__Exercise directions__. Please find every line of the listing below where "help" occurs and copy it.
(Extracted records)
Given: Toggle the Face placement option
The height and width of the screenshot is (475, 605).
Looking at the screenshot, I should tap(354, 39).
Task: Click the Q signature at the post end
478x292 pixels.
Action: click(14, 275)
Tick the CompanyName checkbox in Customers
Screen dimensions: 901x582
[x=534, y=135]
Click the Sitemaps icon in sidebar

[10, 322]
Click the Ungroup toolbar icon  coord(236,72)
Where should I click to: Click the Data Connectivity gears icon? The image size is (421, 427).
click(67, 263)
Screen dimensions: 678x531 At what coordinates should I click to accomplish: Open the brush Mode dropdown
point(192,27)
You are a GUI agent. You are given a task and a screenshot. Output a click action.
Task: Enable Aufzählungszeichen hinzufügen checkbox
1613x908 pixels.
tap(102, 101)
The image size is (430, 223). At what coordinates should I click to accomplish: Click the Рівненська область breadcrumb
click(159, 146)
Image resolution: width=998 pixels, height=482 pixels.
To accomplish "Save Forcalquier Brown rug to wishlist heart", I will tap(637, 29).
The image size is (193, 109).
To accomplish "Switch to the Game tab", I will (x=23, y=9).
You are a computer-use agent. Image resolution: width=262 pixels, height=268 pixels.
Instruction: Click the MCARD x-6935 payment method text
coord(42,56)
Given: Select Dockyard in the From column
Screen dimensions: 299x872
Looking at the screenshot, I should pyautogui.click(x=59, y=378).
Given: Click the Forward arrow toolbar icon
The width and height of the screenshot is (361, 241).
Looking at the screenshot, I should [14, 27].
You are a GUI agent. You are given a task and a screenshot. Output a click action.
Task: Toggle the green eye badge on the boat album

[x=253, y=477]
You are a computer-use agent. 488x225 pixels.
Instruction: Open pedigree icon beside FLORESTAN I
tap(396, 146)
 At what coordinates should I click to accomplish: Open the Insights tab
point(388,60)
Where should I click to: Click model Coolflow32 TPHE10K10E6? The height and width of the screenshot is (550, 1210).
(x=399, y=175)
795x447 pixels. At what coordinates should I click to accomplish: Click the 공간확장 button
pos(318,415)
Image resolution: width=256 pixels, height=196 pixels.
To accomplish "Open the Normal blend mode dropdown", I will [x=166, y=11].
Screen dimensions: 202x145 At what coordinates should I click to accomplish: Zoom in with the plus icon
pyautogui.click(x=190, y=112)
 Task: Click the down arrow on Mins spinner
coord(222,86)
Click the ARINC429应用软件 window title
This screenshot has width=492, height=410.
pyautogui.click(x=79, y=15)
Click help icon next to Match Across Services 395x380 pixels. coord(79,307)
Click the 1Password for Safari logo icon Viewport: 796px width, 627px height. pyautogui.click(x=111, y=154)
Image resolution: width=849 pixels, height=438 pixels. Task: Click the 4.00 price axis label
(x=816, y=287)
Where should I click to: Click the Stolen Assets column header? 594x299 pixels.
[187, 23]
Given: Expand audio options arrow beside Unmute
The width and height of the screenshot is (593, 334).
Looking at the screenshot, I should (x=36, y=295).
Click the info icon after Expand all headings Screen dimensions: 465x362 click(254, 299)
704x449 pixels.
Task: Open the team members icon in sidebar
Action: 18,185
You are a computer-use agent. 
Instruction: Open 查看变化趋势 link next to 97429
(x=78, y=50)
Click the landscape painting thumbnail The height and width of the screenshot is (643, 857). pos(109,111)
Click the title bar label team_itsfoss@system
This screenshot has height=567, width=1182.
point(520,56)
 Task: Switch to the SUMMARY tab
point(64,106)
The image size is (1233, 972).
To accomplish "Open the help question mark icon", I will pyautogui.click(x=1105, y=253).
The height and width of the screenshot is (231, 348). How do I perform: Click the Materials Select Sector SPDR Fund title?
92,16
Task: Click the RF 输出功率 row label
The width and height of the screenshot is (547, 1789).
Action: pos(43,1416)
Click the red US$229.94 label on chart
(End Extracted records)
__Your solution__.
Click help icon next to Match Across Services 395x380 pixels. coord(79,307)
To accomplish "Open the help question mark icon", I will pyautogui.click(x=1105, y=253).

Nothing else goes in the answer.